Pescarolo quickly came to respect his new teammate: "He was a true professional and fitted in very quickly, because he realised he was in the right place at the right time to win Le Mans."

That prospect of victory was the reason Crombac, who played a key role in putting together Matra's drive line-up, had been able to lure them to a manufacturer that had its eyes on big-name F1 drivers.

"I'd been told by Lagardere to get F1 people; he wanted the best possible drivers," said Crombac. "Ronnie Peterson was willing to do it, but in the end he went to Ferrari because he could do the whole season [in the World Championship of Makes].

"I guess it was natural that I should ask Graham. I don't know how it came up, but I felt he was keen."

Graham Hill, Equipe Matra-Simca Shell, Matra-Simca MS670

Graham Hill, Equipe Matra-Simca Shell, Matra-Simca MS670

Photo by: Rainer W. Schlegelmilch

The Matra was going to be the car to have at Le Mans in 1972. Regulation changes had banished the Porsche 917 to the Can-Am ranks on the other side of the Atlantic and the French manufacturer sensed its opportunity.

The F1 squad went down to just one car for Chris Amon and there was to be no full-season WCM campaign. Matra would instead focus its resources on a four-car effort at Le Mans.

The 'favourites' status was only cemented by Ferrari's decision to scratch its factory team after topping the test times at the Test Day in March. There was opposition from the Ecurie Bonnier Lola-Cosworth T280s and the works Alfa Romeo squad, but by evening the battle for the lead had become an all-Matra affair.

What many regarded as the lead car wasn't part of the fight, however. The combination of Amon and Jean-Pierre Beltoise, his F1 teammate in 1971, was the most fancied of the French squad's driver line-ups, but its chances went up in smoke when the engine Amon wanted changed after practice and qualifying blew after two laps.
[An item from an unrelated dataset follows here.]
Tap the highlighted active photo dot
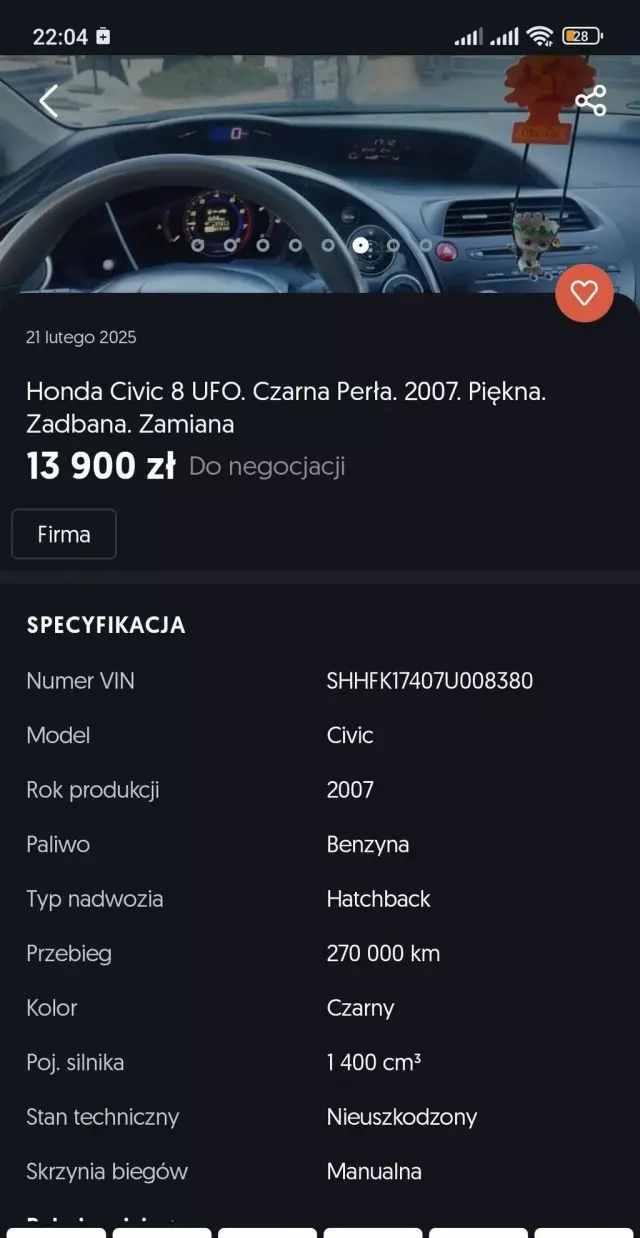640x1238 pixels. (360, 245)
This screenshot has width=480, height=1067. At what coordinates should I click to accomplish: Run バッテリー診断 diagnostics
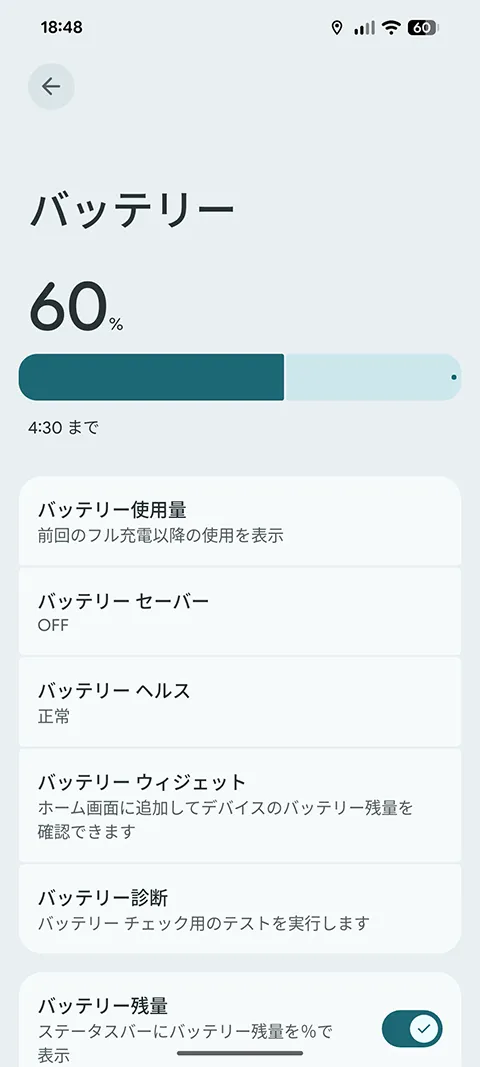(x=240, y=909)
Jean-Pierre Jabouille and David Hobbs, driving an updated 1971 car known as an MS660C, had been delayed when the Frenchman ran out of fuel, turning the race into a straight fight between the two Matras that had qualified on the front row - the Hill/Pescarolo car and the entry shared by pole winner Francois Cevert and Howden Ganley.

Winners Graham Hill, Henri Pescarolo, Matra-Simca

Winners Graham Hill, Henri Pescarolo, Matra-Simca

Photo by: Rainer W. Schlegelmilch

Hill was no bit-part player in the battle that developed. Those involved at Equipe Matra-Simca that year are convinced he played a key role in deciding the outcome in the favour of the Anglo-French combination.

"Graham won the race in two ways," explained Crombac. "First, he disobeyed instructions and blatantly overtook the Cevert/Ganley car during the night, and then he put on intermediate tyres at a pitstop early in the morning."

Pescarolo explains how Dick Dastardly-lookalike Hill bent the rules at Matra to get ahead. "We had a lap time we had to respect and it was very strict," he says. "We were not allowed to fight between us, but the only time it was not possible to control the drivers was when it was raining.

"The conditions during the night were very difficult and it was the time he chose to really attack. It was during the night that we took a definite advantage."

Victory was in the hands of Hill and Pescarolo even before Ganley lost time shortly after midday on Sunday when he was hit from the rear. That's the verdict of Gerard Ducarouge, who ran the Matra team operationally.

"I am quite sure of that," he says. "Both of them drove brilliantly that day, but Graham was particularly special. He was not a loser and there was no way he was going to let the opportunity to win Le Mans pass him by."

The victory was marred by the death on Sunday morning of Jo Bonnier, Hill's good friend and co-founder of the Grand Prix Drivers' Association. But those were different times and Hill ended his Matra adventure much as he started it - having a laugh.

The post-race celebration hosted by Moet et Chandon in the restaurant that now serves chow mein on the Mulsanne Straight went deep into the night and Pescarolo remembers "photographs of glasses being thrown round".

Hill loved to play to the audience. And in June 1972 that included a couple of hundred thousand paying spectators lining the Circuit de la Sarthe.